BEGIN
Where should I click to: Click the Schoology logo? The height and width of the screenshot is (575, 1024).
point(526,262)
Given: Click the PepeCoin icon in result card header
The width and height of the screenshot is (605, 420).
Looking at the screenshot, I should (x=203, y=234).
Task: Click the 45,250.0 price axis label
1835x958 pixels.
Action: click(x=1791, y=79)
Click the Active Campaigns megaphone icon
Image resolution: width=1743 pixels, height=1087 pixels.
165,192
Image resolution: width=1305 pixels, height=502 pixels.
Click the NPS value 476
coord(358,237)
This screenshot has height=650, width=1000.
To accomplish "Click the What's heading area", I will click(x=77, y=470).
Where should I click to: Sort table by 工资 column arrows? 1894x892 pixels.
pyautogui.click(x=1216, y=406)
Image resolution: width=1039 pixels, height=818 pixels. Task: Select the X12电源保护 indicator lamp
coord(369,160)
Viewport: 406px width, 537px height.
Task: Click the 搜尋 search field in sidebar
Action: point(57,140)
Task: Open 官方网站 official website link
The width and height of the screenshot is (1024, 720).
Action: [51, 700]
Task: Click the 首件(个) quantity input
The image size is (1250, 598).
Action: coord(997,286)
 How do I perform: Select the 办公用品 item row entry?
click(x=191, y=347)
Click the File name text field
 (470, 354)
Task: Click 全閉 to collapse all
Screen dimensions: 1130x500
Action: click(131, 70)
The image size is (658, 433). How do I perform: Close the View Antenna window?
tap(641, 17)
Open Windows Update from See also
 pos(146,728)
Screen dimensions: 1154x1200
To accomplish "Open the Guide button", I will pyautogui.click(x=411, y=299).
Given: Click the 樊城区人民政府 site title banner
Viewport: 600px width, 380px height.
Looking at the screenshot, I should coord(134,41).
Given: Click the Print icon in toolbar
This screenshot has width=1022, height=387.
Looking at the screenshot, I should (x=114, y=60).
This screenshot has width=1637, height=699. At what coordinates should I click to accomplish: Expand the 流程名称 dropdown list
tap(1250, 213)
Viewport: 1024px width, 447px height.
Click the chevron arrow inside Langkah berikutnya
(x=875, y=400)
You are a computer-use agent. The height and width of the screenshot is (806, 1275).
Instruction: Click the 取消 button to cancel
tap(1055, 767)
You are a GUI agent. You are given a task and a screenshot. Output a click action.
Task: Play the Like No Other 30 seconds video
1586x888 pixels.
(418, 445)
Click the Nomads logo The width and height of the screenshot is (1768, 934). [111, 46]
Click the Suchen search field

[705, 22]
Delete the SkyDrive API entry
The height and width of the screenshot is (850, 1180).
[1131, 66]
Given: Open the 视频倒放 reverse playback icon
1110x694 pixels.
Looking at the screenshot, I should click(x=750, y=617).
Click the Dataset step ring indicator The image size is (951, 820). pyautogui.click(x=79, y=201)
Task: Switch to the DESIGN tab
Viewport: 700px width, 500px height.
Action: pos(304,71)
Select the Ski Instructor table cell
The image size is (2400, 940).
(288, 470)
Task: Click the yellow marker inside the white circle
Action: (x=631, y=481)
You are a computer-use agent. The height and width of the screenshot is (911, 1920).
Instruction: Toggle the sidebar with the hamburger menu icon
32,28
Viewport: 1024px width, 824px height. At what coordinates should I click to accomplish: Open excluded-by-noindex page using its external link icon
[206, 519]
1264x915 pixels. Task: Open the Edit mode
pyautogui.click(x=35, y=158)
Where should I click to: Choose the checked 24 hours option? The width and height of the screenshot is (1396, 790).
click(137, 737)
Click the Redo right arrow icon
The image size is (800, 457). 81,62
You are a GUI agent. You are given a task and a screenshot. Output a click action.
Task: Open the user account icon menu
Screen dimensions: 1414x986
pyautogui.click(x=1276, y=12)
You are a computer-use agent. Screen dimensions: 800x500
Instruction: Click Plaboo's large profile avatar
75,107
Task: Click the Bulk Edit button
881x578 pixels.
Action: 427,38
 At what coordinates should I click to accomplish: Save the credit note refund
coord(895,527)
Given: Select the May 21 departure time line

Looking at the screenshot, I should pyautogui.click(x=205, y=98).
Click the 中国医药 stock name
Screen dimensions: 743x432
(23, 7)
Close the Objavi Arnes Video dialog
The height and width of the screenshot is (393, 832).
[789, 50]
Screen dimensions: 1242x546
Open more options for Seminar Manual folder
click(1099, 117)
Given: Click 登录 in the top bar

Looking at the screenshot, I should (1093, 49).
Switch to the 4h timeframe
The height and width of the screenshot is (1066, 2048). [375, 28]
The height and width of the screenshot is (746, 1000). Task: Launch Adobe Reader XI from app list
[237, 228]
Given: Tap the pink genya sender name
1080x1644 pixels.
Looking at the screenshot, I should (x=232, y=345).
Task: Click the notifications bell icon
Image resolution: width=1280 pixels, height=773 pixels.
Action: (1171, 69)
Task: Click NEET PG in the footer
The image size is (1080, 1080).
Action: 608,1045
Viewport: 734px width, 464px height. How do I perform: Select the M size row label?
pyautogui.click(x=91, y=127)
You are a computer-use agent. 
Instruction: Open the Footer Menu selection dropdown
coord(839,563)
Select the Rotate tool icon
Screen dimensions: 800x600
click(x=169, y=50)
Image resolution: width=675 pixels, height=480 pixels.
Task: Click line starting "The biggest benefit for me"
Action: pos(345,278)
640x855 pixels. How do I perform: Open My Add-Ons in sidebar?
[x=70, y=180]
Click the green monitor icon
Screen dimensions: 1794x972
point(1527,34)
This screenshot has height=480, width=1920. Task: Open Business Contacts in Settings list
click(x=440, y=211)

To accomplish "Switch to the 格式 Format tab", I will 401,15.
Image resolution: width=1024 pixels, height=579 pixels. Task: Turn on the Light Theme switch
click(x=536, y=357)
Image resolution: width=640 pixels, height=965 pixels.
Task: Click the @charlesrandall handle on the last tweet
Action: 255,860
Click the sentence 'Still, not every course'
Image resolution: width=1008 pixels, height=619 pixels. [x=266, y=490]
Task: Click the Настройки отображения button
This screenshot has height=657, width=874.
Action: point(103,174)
END
Goal of the exercise: Pick from the records each line that contains the word "computer" and show it.

Written reply:
You are a computer-use agent. The height and width of the screenshot is (806, 1275).
You are a computer-use agent. The height and width of the screenshot is (911, 1920).
You are a computer-use agent. Screen dimensions: 800x500
You are a computer-use agent. 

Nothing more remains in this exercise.